Sequential stratified inference for the mean

Abstract

We develop conservative tests for the mean of a bounded population using data from a stratified sample. The sample may be drawn sequentially, with or without replacement. The tests are "anytime valid," allowing optional stopping and continuation in each stratum. We call this combination of properties sequential, finite-sample, nonparametric validity. The methods express a hypothesis about the population mean as a union of intersection hypotheses describing within-stratum means. They test each intersection hypothesis using independent test supermartingales (TSMs) combined across strata by multiplication. The $P$-value of the global null hypothesis is then the maximum $P$-value of any intersection hypothesis in the union. This approach has three primary moving parts: (i) the rule for deciding which stratum to draw from next to test each intersection null, given the sample so far; (ii) the form of the TSM for each null in each stratum; and (iii) the method of combining evidence across strata. These choices interact.
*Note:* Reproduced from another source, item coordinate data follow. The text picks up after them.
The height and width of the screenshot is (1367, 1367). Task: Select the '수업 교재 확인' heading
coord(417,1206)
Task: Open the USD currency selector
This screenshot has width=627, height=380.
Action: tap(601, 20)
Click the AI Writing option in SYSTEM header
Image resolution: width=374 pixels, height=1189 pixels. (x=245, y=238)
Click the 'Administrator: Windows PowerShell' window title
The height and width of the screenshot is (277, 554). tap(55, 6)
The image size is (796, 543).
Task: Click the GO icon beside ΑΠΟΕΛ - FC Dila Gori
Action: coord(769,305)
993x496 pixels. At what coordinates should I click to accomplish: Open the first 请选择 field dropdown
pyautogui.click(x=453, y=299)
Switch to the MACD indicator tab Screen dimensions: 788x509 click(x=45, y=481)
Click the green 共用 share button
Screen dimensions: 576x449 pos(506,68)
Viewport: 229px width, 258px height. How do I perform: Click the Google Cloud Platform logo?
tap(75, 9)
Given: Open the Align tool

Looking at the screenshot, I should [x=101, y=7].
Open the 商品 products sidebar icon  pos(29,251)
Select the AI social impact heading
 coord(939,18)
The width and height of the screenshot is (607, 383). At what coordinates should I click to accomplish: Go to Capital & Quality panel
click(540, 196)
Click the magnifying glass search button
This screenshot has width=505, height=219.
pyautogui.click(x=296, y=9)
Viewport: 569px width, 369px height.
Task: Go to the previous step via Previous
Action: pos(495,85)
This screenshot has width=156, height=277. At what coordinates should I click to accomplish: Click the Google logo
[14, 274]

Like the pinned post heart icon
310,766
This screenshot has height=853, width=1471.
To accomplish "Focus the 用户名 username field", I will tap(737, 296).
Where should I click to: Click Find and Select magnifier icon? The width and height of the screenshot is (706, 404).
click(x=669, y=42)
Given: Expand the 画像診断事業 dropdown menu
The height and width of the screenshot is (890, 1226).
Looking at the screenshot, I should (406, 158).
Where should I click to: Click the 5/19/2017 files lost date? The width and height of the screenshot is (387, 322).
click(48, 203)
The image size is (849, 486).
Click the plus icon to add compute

We examine the performance of a variety of rules with differing computational complexity. Approximately optimal methods have a prohibitive computational cost, while naive rules may be inconsistent -- they will never reject for some alternative populations, no matter how large the sample. We present a method that is statistically comparable to optimal methods in examples where optimal methods are computable, but computationally tractable for arbitrarily many strata. In numerical examples its expected sample size is substantially smaller than that of previous methods.